If having to be right is a default mode, perhaps playing in the ambit of being wrong would loosen the tyrannical grip of right. Sincerely examining the wrongness of your view would offer an overt and legitimate exploration of the alternative without denting fragile egos. I am not suggesting that we don’t already consider alternatives when forming our opinion but I am suggesting that opinions rooted in rigidly imposed fundamentals of right and wrong, can filter through our mental narrative, heavily influencing our judgement while drowning our inner voice.
We are used to arguing two dimensionally, tossing the bone (that one that we pick with the other party!) between right and wrong. But from the premise of I am wrong, we can position ourselves on the other side of the fence and take in the view.
In fact, I would actually like to establish a Discourse Club based on that premise of I am wrong – the premise from which to launch each session. Can you imagine the contortions that a mind, set in the template of I am right, would have to undergo to release itself? Initially it would feel like writing with the non-dominant hand.
To get the pendulum smoothly swinging between opposing views, we need to know what they are and understand both as if both belong to us and neither belongs to us, and only then will the pendulum be balanced enough to swing with rhythm. We create that momentum through the ability to visit both poles with ease, without egoic attachment or rigidity influenced by the past, but purely with flow.
That would ease the two-dimensional swing. But, can we not evolve beyond the confines of right and wrong, which in essence means that if I am right, you are wrong?
There is another dimension and that is the third anticipatory notion where we supersede the language barrier of two dimensionality. It moves beyond right and wrong to the state where both are right and both are wrong. It’s a third perspective taken on behalf of both perspectives. It’s akin to saying “I am that I am.” In other words, I am not this and I am not that, I am this AND I am that. Therefore, I am all of them and none of them - an unbiased neutral.
This may take some time to digest, but it’s the word ‘anticipatory’ that shone a light for me, one that highlighted being receptive, with a mind wide open to all possibilities. The opposite would be closed and therefore rigid, and instead of receiving, more likely to give (or is that impose?) viewpoints.
Eckhart Tolle believes that a state of pure awareness arises when we become comfortable in the state of not knowing. Initially it may seem as if you know less than before because you no longer have the compulsion to interpret and judge everything. When Socrates said “I am wise because I know that I know nothing”, he was, according to Tolle, describing the foundation of the state of spacious awareness or presence, a state in which there is a cessation of mind activity without loss of consciousness. It was out of this state that his enormously creative teaching and deep insights arose.

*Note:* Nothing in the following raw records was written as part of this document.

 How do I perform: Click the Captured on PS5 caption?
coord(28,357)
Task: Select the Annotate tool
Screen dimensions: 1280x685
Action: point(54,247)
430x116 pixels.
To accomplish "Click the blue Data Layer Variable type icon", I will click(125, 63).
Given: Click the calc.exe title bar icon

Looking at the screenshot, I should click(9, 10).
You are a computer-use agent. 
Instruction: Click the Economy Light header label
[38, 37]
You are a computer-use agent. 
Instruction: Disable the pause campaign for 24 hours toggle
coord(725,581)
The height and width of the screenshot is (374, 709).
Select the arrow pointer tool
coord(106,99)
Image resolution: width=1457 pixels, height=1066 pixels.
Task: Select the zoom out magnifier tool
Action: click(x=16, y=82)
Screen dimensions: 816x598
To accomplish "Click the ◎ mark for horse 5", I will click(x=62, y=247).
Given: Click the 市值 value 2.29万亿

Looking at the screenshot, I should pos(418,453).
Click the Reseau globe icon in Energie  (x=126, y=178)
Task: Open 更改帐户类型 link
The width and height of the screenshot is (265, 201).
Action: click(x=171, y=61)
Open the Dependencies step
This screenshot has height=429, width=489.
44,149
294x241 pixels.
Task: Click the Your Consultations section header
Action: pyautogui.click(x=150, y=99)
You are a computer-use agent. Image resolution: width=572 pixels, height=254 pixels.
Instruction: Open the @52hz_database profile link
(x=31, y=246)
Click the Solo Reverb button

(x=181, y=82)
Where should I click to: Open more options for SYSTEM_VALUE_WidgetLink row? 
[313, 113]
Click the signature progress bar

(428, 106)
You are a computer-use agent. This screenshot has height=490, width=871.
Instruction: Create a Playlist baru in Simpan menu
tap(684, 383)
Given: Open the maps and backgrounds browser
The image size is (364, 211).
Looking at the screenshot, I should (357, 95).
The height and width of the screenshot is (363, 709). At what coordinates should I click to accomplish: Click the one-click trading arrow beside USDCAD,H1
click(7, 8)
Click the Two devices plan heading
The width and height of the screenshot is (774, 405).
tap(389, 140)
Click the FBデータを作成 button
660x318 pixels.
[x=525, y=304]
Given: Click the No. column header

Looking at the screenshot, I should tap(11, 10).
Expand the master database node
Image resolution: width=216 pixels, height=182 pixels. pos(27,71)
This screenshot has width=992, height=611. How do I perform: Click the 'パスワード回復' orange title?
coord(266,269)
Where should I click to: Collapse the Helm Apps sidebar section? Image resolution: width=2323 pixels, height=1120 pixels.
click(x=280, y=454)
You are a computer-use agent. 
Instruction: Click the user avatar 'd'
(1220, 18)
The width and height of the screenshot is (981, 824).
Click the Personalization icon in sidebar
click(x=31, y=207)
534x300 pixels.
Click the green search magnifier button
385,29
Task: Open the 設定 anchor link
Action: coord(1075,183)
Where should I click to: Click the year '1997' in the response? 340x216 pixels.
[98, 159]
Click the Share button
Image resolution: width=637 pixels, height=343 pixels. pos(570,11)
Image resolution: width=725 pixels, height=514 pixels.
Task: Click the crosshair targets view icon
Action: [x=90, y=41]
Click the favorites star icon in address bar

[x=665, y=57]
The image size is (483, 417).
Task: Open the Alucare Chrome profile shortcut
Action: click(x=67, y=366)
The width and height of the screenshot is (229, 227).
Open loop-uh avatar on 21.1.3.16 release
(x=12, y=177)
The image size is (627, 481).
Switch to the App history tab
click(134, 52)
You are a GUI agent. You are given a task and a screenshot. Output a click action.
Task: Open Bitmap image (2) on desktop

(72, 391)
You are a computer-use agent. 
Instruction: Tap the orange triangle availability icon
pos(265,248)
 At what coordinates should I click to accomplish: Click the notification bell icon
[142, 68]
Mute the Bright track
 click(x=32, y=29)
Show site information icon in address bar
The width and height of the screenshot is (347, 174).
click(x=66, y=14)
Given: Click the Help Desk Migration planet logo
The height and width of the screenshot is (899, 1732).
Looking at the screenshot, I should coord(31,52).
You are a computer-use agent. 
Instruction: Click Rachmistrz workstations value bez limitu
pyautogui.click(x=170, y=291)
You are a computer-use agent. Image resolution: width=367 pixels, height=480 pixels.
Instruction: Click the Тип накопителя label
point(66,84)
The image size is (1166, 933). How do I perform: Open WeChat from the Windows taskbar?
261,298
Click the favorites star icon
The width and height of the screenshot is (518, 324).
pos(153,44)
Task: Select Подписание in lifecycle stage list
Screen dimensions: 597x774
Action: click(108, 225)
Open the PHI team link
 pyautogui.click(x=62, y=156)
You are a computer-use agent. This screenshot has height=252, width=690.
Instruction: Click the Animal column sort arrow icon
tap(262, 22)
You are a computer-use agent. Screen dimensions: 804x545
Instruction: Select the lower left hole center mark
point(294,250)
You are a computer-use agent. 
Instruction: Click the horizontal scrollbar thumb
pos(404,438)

“Out beyond ideas of wrongdoing and rightdoing, there is a field. I’ll meet you there.” ~ Rumi
Perhaps The Discourse Club can evolve from the I am wrong premise to that of Rumi’s field.
A sound and sensible article on the human condition. A premise which, if taken to heart by the many, would naturally and indelibly transform our world into its next stage of evolution. You get a thumbs up from me!
Regards
Sandra Garcia
Gill, this was such an incredibly thought provoking writing. It so resonated with me - especially coming from a family where each one of us was “always right.”